Mit dem Institut für Systemarchitekturen in der Luftfahrt und dem Institut für Instandhaltung und Modifikation bündelt und erweitert das Deutsche Zentrum für Luft- und Raumfahrt (DLR) nun die Forschungsaktivitäten zur Digitalisierung der Luftfahrt, die vom ersten digitalen Flugzeugentwurf bis zur simulierten Außerdienststellung reicht. Die DLR-Vorstandsvorsitzende Prof. Pascale Ehrenfreund und der DLR-Luftfahrtvorstand Prof. Rolf Henke eröffneten jetzt in Hamburg gemeinsam mit Dirk Wiese, Parlamentarischer Staatssekretär im Bundesministerium für Wirtschaft und Energie, und Olaf Scholz, Erster Bürgermeister und Präsident des Senats der Freien und Hansestadt Hamburg, beide DLR-Institute im Zentrum für angewandte Luftfahrtforschung (ZAL).

Hamburg bietet zudem die Nähe zu einem der weltweit größten Standorte der zivilen Luftfahrt für die zwei neugegründeten DLR-Institute. Im ZAL solle eng mit den Industriepartnern in der anwendungsorientierten Forschung zusammengearbeitet werden. Die beiden neuen Hamburger DLR-Institute sollen unter dem ‘Dach der Digitalisierung der Luftfahrt’ die Komplexität von Luftfahrzeugen über den gesamten ‘digitalen Faden’ abbilden – vom Entwurf, über Produktion und Betrieb bis hin zur Ausserbetriebsetzung.

Digitaler Entwurf und digitaler Zwilling

Das Institut für Systemarchitekturen in der Luftfahrt untersucht dabei schwerpunktmäßig die Themen digitaler Entwurf und dessen Verbindung zur digitalen Produktion, um Luftfahrzeuge mithilfe digitalisierter Prozesse ideal auslegen und fertigen zu können (‘Digitales Flugzeug’). Dabei rücken die Wechselwirkungen zwischen einzelnen Systemebenen in den Fokus der Forschung. Denn das komplexe System Luftfahrt besteht aus vielen Bereichen, die perfekt aufeinander abgestimmt sein müssen – vom Lufttransportsystem als Ganzes über das einzelne Flugzeug bis hin zur Produktion seiner Einzelteile.
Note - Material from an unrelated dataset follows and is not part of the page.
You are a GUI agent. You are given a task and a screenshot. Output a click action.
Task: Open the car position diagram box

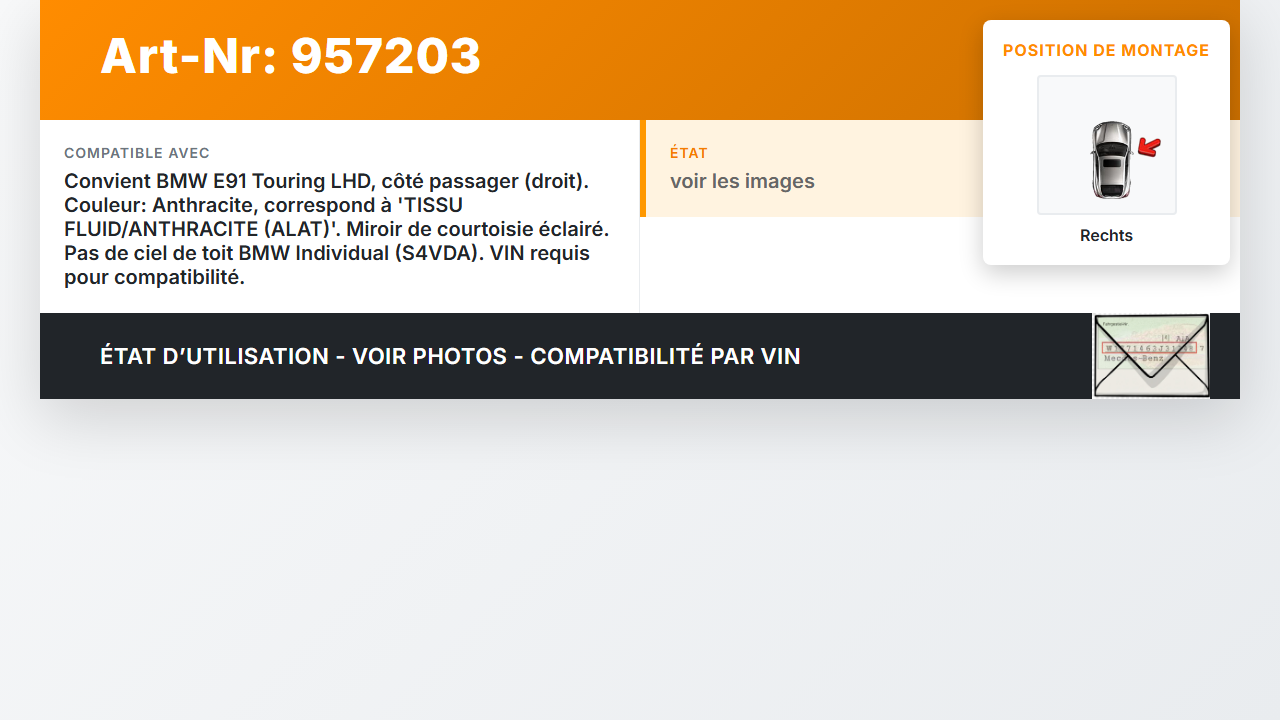click(1107, 145)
Das Institut für Instandhaltung und Modifikation befasst sich mit dem Betrieb von Luftfahrzeugen, darunter vor allem mit der Weiterentwicklung von Instandhaltungsprozessen und –technologien sowie dem Lebenszyklusmanagement (‘Digitaler Zwilling’). Dabei wird es erstmals den ganzen Wartungsprozess von der Untersuchung und dem Monitoring einer Struktur, über die Ableitung der Maßnahme bis hin zu deren Durchführung abdecken, wobei innovative Technologien wie Augmented Reality und 3D-Druck-Verfahren in den Fokus rücken.

Ergänzt wird die Arbeit beider Hamburger Institute durch Konzepte und Entwicklungen in den Bereichen Hochleistungsrechnen, Simulationsumgebungen und Softwaremethoden des Instituts für Softwaremethoden zur Produkt-Virtualisierung in Dresden. Das Institut für Test und Simulation für Gasturbinen, welches in Augsburg neu gegründet wurde, ergänzt das Portfolio um das ‘Virtuelle Triebwerk’, die komplexeste Komponente im Flugzeug, die sich ihrerseits auf die Softwaremethoden aus Dresden stützt und bei den Instituten für Systemarchitekturen sowie Instandhaltung und Modifikation integriert wird.

Forschung für die Wirtschaft

Indem Forschungseinrichtungen wie die beiden DLR-Institute für Instandhaltung und Modifikation sowie für Systemarchitekturen in der Luftfahrt institutionell gegründet werden, wird auch der Wirtschaft eine leistungsfähige Forschungsinfrastruktur zur Verfügung gestellt. Hamburg soll einen High-Tech-Schwerpunkt für Digitalisierung erhalten – ein Thema, das alle Wirtschaftsbereiche immer mehr durchdringt. Das ZAL ist ein Ort für innovative Ideen, aus denen am Ende neue Produkte für die Luftfahrtindustrie entstehen.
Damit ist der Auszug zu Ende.